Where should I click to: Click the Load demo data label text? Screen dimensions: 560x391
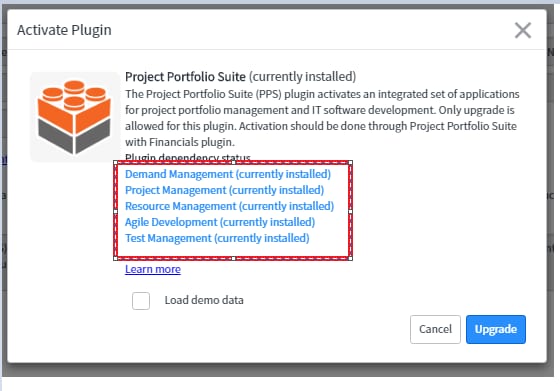(x=204, y=300)
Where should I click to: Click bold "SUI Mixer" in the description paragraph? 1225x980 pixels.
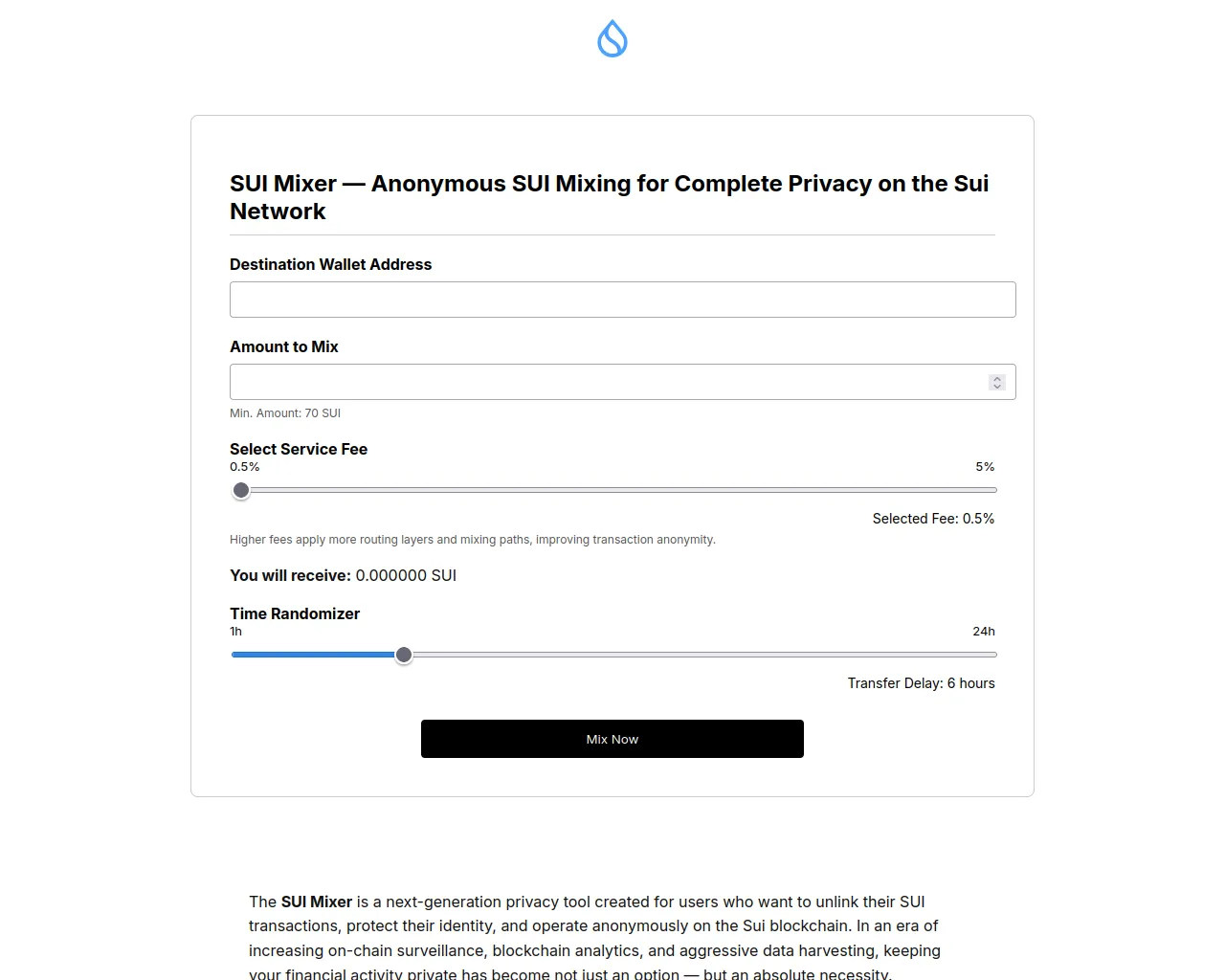click(317, 902)
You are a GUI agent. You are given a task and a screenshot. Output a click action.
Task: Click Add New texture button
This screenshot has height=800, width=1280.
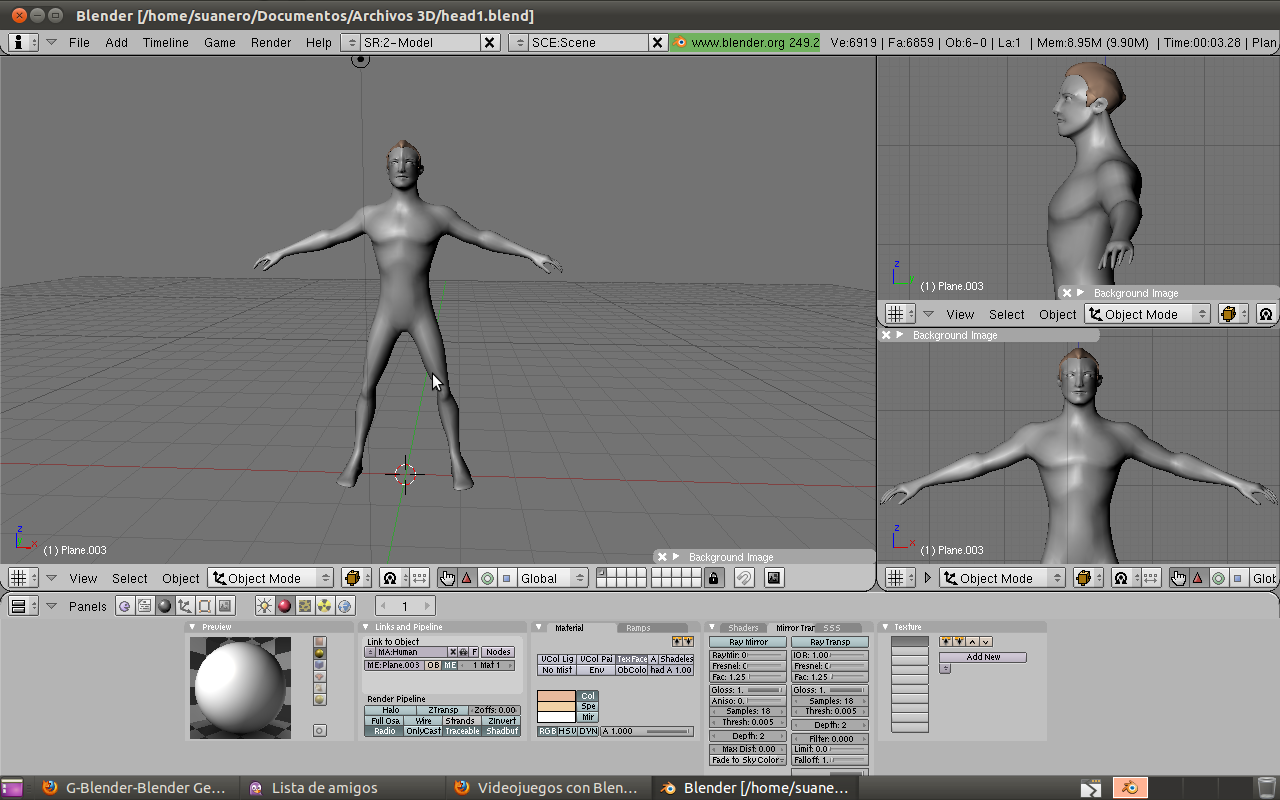(982, 657)
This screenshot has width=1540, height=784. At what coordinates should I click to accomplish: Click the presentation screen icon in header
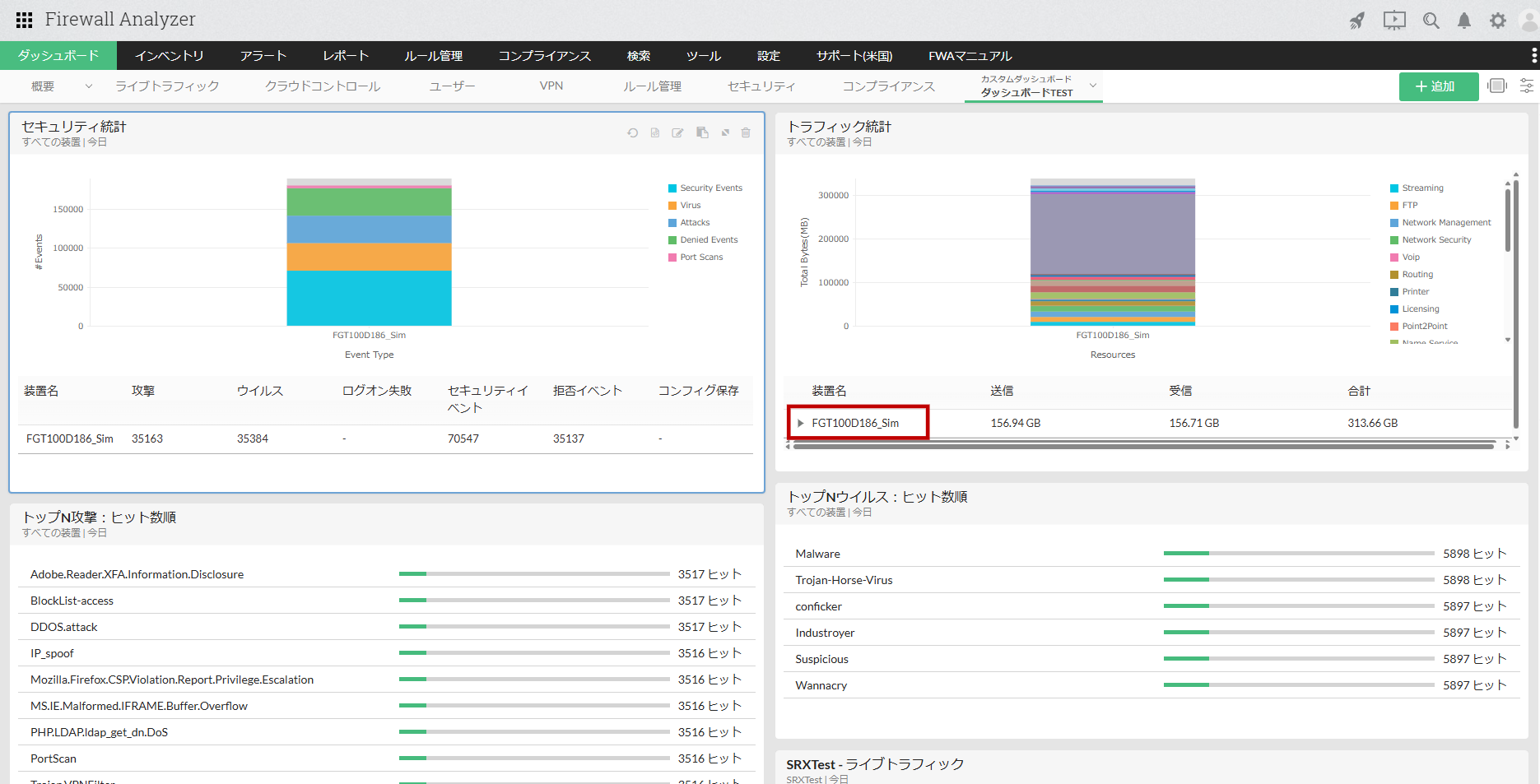[x=1394, y=21]
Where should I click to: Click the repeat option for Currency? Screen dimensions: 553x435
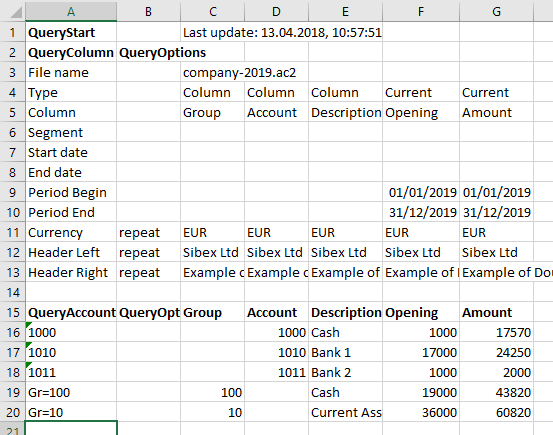pyautogui.click(x=148, y=232)
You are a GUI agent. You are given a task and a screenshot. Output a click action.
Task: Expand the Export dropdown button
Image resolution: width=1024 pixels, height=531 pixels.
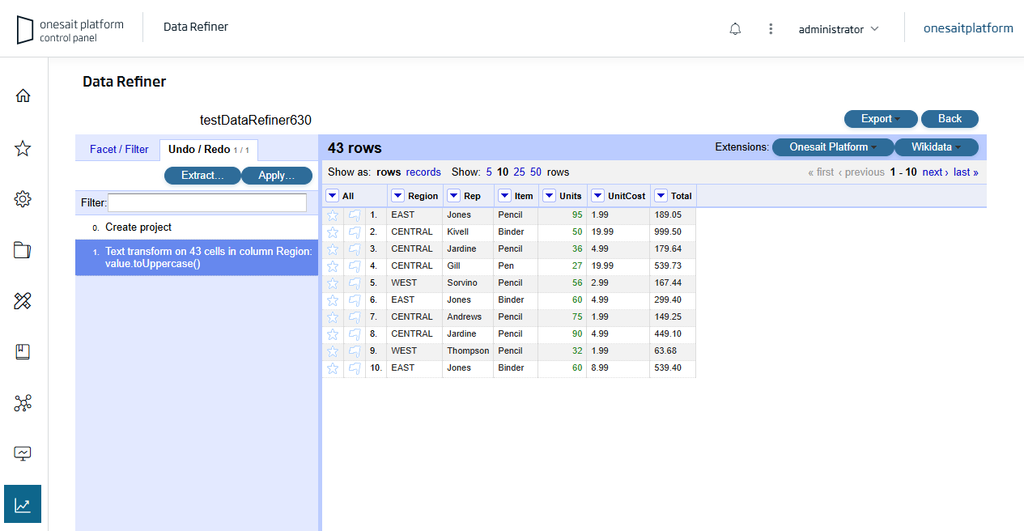pos(880,119)
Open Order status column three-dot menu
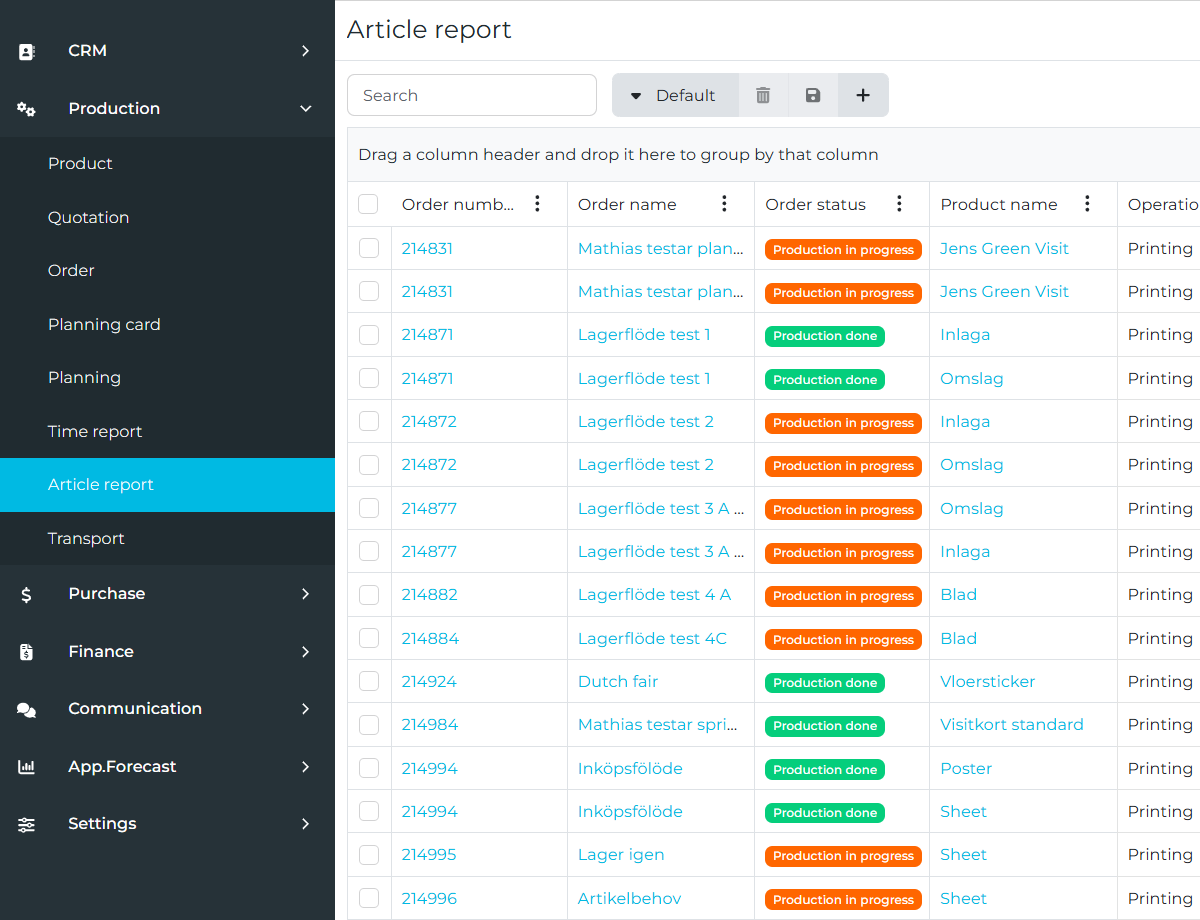 [899, 204]
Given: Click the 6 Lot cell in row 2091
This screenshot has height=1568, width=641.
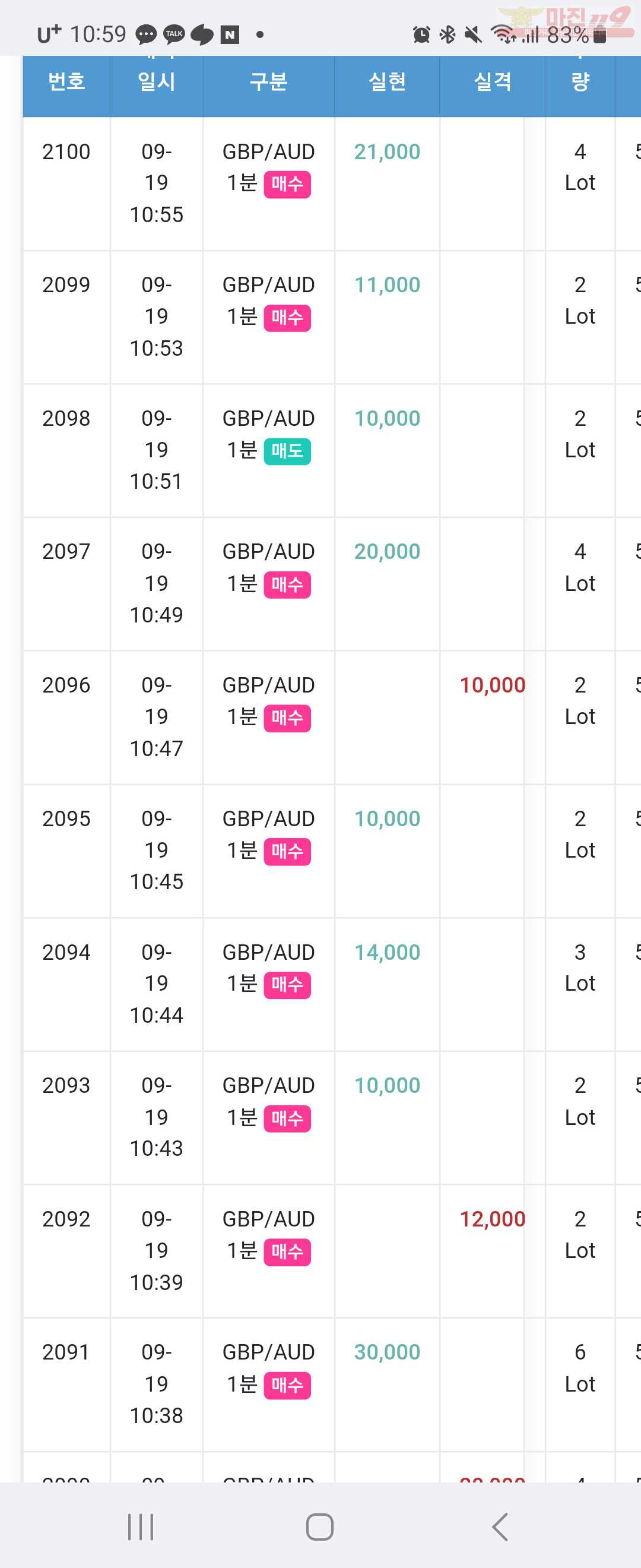Looking at the screenshot, I should (580, 1368).
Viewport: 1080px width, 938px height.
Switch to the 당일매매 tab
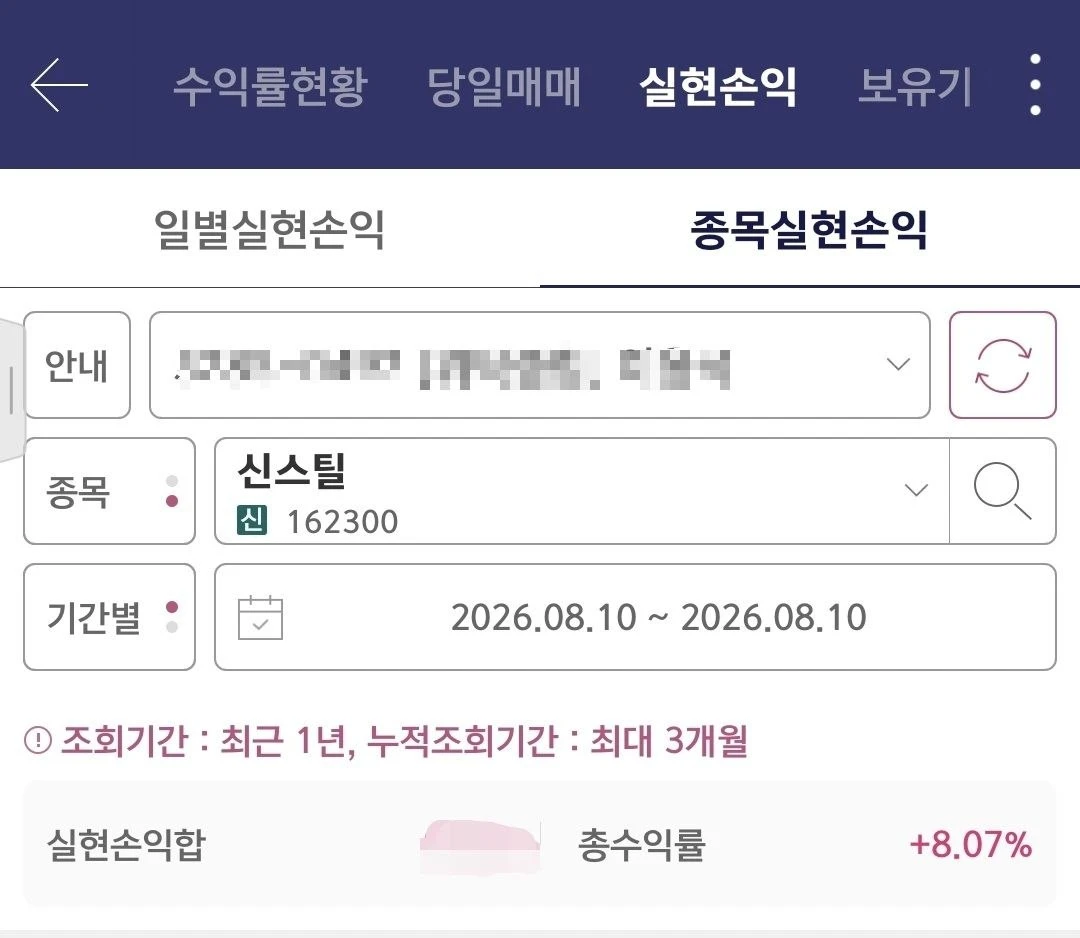[x=503, y=87]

────────

Reproduce all of the data above verbatim, line by line, omitting the pictures.

_EXPECTED OUTPUT_.
Where should I click to: Click the Load demo data label text? Screen dimensions: 560x391
(x=204, y=300)
Where should I click to: Click bold "SUI Mixer" in the description paragraph? 1225x980 pixels.
click(317, 902)
You are a GUI agent. You are given a task and a screenshot. Output a click action.
Task: Click Add New texture button
This screenshot has height=800, width=1280.
(982, 657)
This screenshot has width=1540, height=784. At what coordinates should I click to accomplish: Click the presentation screen icon in header
[x=1394, y=21]
Where should I click to: Click the repeat option for Currency? Screen dimensions: 553x435
pyautogui.click(x=148, y=232)
You are a GUI agent. You are given a task and a screenshot. Output a click action.
Task: Expand the Export dropdown button
Image resolution: width=1024 pixels, height=531 pixels.
pos(880,119)
Open Order status column three-dot menu
 [899, 204]
Given: Click the 6 Lot cell in row 2091
This screenshot has height=1568, width=641.
Looking at the screenshot, I should (580, 1368).
Viewport: 1080px width, 938px height.
Switch to the 당일매매 tab
[x=503, y=87]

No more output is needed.